松山英樹、勝負を決める108mmBACK NUMBER
松山英樹の「勝負師の顔」が出た!
プレーオフを勝ち上がり自信復活。
text by
舩越園子Sonoko Funakoshi
photograph bySonoko Funakoshi
posted2018/09/04 17:30
プレーオフ最終戦の可能性が見えてきた松山英樹。プレーオフでの優勝は4大メジャーに勝るとも劣らない名誉だ。
「滅多に入らない距離が入ってくれた」
そして3日目は出だしの5ホールで5つスコアを伸ばして好発進。実を言えば、そのとき松山自身は「感触は悪かった」そうなのだが、それでも「うまくスコアを伸ばせて、とんとんと行った」ことは、感触をとことん追求してきた松山に何かしらを感じさせたに違いない。
ラウンド半ば以降は小技のミスが目立ち、さらに3バーディーを奪った一方で4ボギーも喫した。それでも「滅多に入らないような距離が入ってくれた」と15メートル、20メートルがガツンとカップに沈んだミラクルパットを振り返り、「かなり救われてます」と運にも感謝した。
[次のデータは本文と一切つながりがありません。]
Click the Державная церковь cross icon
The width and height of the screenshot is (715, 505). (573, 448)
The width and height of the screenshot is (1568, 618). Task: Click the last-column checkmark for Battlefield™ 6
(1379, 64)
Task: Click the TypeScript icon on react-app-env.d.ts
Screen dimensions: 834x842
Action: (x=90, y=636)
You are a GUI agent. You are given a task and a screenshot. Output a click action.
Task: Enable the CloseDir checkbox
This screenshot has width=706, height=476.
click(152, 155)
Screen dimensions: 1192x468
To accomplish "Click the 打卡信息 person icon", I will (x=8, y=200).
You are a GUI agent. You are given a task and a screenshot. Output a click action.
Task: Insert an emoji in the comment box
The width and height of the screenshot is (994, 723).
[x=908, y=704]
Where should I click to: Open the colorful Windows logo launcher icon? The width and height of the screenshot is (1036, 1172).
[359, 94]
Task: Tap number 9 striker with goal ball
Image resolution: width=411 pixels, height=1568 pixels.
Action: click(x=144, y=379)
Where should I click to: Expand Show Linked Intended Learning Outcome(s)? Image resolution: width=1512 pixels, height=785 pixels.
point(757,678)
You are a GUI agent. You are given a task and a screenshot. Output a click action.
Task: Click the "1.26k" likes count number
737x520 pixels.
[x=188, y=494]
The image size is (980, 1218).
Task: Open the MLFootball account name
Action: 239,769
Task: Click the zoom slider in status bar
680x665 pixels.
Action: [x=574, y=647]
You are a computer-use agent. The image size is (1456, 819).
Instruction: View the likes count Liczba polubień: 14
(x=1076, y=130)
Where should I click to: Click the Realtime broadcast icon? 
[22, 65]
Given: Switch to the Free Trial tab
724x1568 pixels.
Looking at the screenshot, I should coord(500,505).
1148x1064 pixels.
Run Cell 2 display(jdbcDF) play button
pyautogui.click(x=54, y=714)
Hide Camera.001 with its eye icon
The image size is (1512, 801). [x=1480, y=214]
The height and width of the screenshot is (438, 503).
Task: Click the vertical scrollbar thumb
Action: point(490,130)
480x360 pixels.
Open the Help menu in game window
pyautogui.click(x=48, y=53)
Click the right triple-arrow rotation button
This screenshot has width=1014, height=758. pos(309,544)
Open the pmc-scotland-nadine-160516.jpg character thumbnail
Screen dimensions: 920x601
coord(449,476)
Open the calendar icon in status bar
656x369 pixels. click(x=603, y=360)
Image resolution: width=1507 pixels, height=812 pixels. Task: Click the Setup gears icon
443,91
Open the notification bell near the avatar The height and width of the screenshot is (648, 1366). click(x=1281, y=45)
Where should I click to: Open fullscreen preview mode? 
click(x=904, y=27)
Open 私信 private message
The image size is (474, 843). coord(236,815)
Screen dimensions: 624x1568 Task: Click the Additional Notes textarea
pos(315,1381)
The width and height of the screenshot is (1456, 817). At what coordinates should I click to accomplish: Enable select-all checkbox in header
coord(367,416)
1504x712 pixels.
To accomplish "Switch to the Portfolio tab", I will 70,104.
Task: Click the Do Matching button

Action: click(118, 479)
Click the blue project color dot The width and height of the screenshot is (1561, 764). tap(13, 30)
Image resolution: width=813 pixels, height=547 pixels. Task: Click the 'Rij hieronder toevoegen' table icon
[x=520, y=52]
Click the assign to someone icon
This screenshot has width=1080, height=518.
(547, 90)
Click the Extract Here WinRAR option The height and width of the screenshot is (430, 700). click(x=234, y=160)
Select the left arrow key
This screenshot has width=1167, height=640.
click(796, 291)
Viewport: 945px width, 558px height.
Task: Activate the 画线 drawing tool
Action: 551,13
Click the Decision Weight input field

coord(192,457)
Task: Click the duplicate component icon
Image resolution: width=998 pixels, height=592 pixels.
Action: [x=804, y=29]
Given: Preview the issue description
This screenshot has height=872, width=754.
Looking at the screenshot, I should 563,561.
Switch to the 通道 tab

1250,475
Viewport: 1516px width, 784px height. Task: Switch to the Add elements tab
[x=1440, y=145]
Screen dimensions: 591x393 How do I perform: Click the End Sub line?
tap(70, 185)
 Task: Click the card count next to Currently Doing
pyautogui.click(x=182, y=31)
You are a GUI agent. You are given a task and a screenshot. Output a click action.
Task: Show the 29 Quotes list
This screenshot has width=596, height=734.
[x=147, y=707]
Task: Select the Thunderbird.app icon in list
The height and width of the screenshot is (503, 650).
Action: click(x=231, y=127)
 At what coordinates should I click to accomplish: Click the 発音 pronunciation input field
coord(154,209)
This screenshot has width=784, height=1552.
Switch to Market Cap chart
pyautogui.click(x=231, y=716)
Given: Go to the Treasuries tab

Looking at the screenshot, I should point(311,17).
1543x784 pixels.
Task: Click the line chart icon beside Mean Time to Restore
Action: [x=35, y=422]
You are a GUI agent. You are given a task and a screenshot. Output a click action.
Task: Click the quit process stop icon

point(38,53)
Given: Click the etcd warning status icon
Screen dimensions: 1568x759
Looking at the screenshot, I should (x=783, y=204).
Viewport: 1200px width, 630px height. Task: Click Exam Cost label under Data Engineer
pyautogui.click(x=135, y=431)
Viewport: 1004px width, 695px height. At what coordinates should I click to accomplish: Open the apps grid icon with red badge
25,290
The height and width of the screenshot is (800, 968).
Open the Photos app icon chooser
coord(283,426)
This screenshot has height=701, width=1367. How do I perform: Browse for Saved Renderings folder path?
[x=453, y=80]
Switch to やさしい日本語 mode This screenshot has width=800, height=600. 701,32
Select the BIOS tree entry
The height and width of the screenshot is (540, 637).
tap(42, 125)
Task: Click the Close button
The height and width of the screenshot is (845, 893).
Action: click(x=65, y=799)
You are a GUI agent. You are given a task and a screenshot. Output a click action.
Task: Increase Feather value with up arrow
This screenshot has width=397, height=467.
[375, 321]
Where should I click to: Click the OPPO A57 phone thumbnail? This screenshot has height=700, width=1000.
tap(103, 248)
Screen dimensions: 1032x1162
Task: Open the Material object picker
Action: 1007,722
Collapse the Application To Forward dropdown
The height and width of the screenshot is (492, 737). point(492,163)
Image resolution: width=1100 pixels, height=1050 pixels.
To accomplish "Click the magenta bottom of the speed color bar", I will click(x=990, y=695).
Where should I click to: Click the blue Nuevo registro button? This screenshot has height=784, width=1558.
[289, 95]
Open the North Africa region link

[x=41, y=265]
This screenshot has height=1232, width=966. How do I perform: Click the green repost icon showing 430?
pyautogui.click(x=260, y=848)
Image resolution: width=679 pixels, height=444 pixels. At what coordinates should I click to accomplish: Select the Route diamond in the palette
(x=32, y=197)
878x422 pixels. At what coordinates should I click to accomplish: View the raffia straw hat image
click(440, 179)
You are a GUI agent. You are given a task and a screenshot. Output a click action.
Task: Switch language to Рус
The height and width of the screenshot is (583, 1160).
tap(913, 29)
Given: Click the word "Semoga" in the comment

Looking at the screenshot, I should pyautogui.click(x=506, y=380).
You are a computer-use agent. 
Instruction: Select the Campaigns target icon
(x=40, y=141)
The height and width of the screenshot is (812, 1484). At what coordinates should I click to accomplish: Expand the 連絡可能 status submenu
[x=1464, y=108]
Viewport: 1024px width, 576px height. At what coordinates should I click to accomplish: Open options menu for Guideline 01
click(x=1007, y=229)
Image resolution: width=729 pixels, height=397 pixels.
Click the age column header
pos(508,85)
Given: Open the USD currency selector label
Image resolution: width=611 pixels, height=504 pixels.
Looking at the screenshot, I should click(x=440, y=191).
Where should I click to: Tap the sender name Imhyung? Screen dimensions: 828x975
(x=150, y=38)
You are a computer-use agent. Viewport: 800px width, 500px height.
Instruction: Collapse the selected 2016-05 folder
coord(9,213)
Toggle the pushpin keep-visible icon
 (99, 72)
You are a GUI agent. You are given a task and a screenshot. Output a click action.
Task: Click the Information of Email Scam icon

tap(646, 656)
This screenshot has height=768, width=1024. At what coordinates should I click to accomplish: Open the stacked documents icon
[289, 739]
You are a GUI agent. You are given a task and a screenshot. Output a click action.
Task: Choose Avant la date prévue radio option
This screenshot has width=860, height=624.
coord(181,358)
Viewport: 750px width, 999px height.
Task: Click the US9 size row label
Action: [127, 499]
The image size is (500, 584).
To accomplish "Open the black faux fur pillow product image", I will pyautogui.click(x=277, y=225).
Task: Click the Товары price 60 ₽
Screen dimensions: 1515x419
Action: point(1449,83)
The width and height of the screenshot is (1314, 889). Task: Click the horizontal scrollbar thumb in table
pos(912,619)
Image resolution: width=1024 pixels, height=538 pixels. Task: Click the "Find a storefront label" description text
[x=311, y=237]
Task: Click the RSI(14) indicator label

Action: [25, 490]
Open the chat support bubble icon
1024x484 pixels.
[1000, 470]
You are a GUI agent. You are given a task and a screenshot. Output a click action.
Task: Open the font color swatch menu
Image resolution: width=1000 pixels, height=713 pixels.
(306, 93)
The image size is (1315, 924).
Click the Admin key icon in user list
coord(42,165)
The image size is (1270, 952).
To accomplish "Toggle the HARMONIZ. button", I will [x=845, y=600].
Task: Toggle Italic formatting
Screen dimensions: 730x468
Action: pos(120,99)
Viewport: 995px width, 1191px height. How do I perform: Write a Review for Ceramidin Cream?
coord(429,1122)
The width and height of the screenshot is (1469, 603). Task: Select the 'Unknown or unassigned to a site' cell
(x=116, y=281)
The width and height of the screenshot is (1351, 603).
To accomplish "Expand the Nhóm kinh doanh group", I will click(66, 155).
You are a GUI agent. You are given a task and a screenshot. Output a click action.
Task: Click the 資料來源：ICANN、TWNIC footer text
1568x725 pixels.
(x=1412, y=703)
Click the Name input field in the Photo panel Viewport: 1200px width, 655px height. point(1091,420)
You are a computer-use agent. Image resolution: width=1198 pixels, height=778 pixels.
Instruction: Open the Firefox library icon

4つ伸ばして67で回り、25位へ上昇。「もう1つ2つ伸ばしたかった?」と尋ねると、松山は「今の自分だったら、これぐらいが精一杯です」と謙虚に答えた。
ここ半年出ていなかった勝負師の顔が!
初日は苛立ちを見せ、2日目は少し笑顔をまじえ、3日目は穏やかな表情で運に感謝し、謙虚な姿勢も見せた松山。
だが、たとえ瞬間的であれ「優勝」の二文字に迫った最終日のラウンド後、松山の表情は一変していた。
最終日も前日同様、好発進。3番から5連続バーディーで一気にスコアを伸ばし、9番、10番の連続バーディーを奪った時点で、ついに「MATSUYAMA」の名はリーダーボードの最上段に浮上した。
しかし、11番と12番でどちらも3パットのボギーを喫し、そこから先はスコアを伸ばす代わりにパーを拾う展開へ。それでも72ホール目の18番(パー5)は見事にバーディーで締め括ったが、ホールアウトした松山の表情は険しかった。
「4日間ともバック9でうまくプレーできなかった。11番以降、いいパッティングが打てなかったのは、すごく悔しい。ボギーを打って残念じゃないラウンドはない!」
それは、不調に喘いできたここ半年以上の間、ほとんど見せたことがなかった熱い勝負師の顔だった。